Chemotherapy-induced
peripheral neuropathy (CIPN) impacts a growing number of cancer survivors and treatment options are limited.
Histone deacetylase 6 (HDAC6) inhibitors are attractive candidates because they reverse established CIPN and may enhance anti-
tumor effects of
chemotherapy. Before considering clinical application of HDAC6 inhibitors, the mechanisms underlying reversal of CIPN need to be identified. We showed previously that deletion of Hdac6 from sensory neurons did not prevent
cisplatin-induced mechanical
hypersensitivity, while global deletion of Hdac6 was protective, indicating involvement of HDAC6 in other cell types. Here we show that local depletion of MRC1 (CD206)-positive macrophages without affecting microglia by intrathecal administration of mannosylated
clodronate liposomes reduced the capacity of an HDAC6 inhibitor to reverse
cisplatin-induced mechanical
hypersensitivity.
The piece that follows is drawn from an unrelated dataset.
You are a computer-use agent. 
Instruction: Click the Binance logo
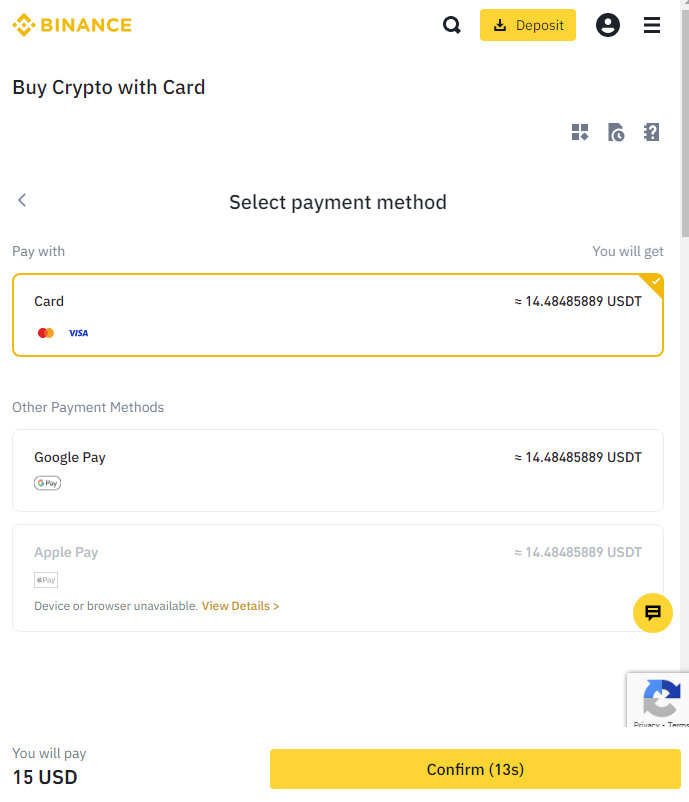point(72,25)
The HDAC6 inhibitor increased spinal cord
Il10 mRNA and this was M2-macrophage dependent. Intrathecal administration of anti-IL-10 antibody or genetic deletion of
Il10 prevented resolution of mechanical
hypersensitivity. Genetic deletion of the
IL-10 receptor from Advillin+ neurons prevented resolution of mechanical
hypersensitivity in mice treated with the HDAC6 inhibitor. These findings indicate that treatment with an HDAC6 inhibitor increases macrophage-derived
IL-10 signaling to
IL-10 receptors on Advillin+ sensory neurons to resolve mechanical
hypersensitivity.
Cisplatin decreases mitochondrial function in sensory axons, and HDAC6 inhibition can promote axonal transport of healthy mitochondria. Indeed, the HDAC6 inhibitor normalized
cisplatin-induced tibial nerve mitochondrial deficits. However, this was independent of macrophages and
IL-10 signaling. In conclusion, our findings indicate that administration of an HDAC6 inhibitor reverses
cisplatin-induced mechanical
hypersensitivity through two complementary pathways: macrophage HDAC6 inhibition to promote
IL-10 production and
IL-10 signaling to DRG neurons, and neuronal HDAC6 inhibition to restore axonal mitochondrial health.